On another occasion I was in a party of White Rose doing the Swinsto / Valley Entrance pull through. Included in the party were Joe Querns, John Rockett, Jon and Lynette Cadamerteri, Steve Warren and myself. I think there was other members there but sorry I can’t remember them.

It had been raining heavily in the night and morning before our trip but it was fine when we entered Swinsto entrance. Most of the excess surface water had run off by that time and the pitches were not unduly wet. In the Master Cave the water was only about a foot deep (0.3m) but was moving very fast and roaring.

But when you put a foot in the stream the force of the water tried to sweep it away, it was quite frightening. I said in a previous article about the enduring image of Hucky at Lockerbie with a Pan Am cargo door on his shoulder. Another is of Steve Warren frantically holding on to a rib of rock to stop the stream from washing him away.

Just like a river where the flow is not constant, there are sides where the flow is faster and bits where it slower, so we progressed down the quieter sections of the steamway, almost doing a shuffle to keep both feet on the the floor with body weight evenly distributed to stop one foot being swept away. A caver was not so lucky on a later occasion, he was carried into the sump by the force of water, and drowned.

On getting changed outside we saw a flood pulse come down the dry Kingsdale riverbed.

The road at Kilnsey used to flood badly, just past the pub, until some bigger culverts were put under the road a while ago. I was travelling up the Dales with Andy Cole, in his big white Vauxhall machine with a Bosch supercharger block on top of the engine to make it go faster. On approaching the Tenants Arms it was obvious that the road was badly flooded, but if you know Andy you’ll know this was just another challenge to him, which he treated with gusto.

The bow wave swamped the front of the car and the piece of German electronics fused and popped and put up the white flag to surrender. Of course Andy and his passenger (me!), had then to wade through waist deep water to reach a phone where Andy could call his ex-wife to rescue us. We had SRT rope in the car that could be used for a long tow. Thus Andy’s magnificent white charger ended up being towed out of the floodwaters by his ex-wife’s Mini Metro.

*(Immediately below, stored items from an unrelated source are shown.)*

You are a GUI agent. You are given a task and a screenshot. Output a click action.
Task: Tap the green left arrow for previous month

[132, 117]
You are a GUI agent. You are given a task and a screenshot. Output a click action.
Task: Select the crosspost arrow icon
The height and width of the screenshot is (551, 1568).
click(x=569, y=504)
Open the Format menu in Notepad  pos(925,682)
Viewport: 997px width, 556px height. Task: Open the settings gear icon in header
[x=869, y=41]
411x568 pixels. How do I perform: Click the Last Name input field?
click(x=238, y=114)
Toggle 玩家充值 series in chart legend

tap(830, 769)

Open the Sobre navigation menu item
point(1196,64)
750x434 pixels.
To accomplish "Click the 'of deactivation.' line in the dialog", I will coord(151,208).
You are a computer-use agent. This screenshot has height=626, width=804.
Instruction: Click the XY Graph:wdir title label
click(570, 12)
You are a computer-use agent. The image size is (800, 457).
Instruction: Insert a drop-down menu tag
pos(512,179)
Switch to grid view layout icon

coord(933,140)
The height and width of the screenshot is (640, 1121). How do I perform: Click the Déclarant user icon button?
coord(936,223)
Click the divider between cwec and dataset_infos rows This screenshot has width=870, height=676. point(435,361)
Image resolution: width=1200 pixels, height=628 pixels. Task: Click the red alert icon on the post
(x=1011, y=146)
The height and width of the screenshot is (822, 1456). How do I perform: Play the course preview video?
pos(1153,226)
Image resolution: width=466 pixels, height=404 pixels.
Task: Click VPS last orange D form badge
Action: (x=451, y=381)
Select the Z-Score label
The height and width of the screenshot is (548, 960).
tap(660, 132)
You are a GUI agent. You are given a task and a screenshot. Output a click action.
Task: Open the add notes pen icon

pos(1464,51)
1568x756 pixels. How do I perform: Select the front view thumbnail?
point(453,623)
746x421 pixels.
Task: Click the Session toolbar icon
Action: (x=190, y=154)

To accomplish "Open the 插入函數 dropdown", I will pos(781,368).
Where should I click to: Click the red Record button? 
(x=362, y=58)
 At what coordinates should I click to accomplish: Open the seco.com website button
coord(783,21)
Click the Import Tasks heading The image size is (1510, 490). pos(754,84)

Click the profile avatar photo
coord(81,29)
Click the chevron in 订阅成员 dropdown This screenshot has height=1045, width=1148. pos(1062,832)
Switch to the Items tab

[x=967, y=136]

On another occasion the Grassington police were dispatched one evening to apprehend suspicious people, possibly burglars, near the stream at Kilnsey Trout Farm. The ‘unsavoury character’ was found to be a local caver from our club collecting detectors from a dye tracing test, and was suitably rebuked by Sergeant Shakespear. I’m sure the person involved will enlighten you more if you buy him a pint!

The last tale is about the old dig at Compass Pot in Langstrothdale, not the current shaft in the bottom of the shakehole, but a rift higher up, where the stream sank. We built a big sod dam higher up the stream valley to stop the water as it was impossible to dig down the rift with a torrent falling on your head.

I was about 4 metres down the rift, and asked Hucky for his beloved crowbar to have a proddle down a crack going off to one side. Unfortunately, I dropped the crowbar down the crack, it went quite a distance, lost forever. Hucky was not happy about the loss and was doing a lot of chuntering on the surface. This suddenly changed to humming / singing, but too late I realised it was the theme tune from the famous film about the 633 Squadron, ‘The Dambusters March’, before I was hit by a deluge of water, hardly able to breathe till the flood had subsided.

There are thousands more tales to tell, perhaps I will do some more another time?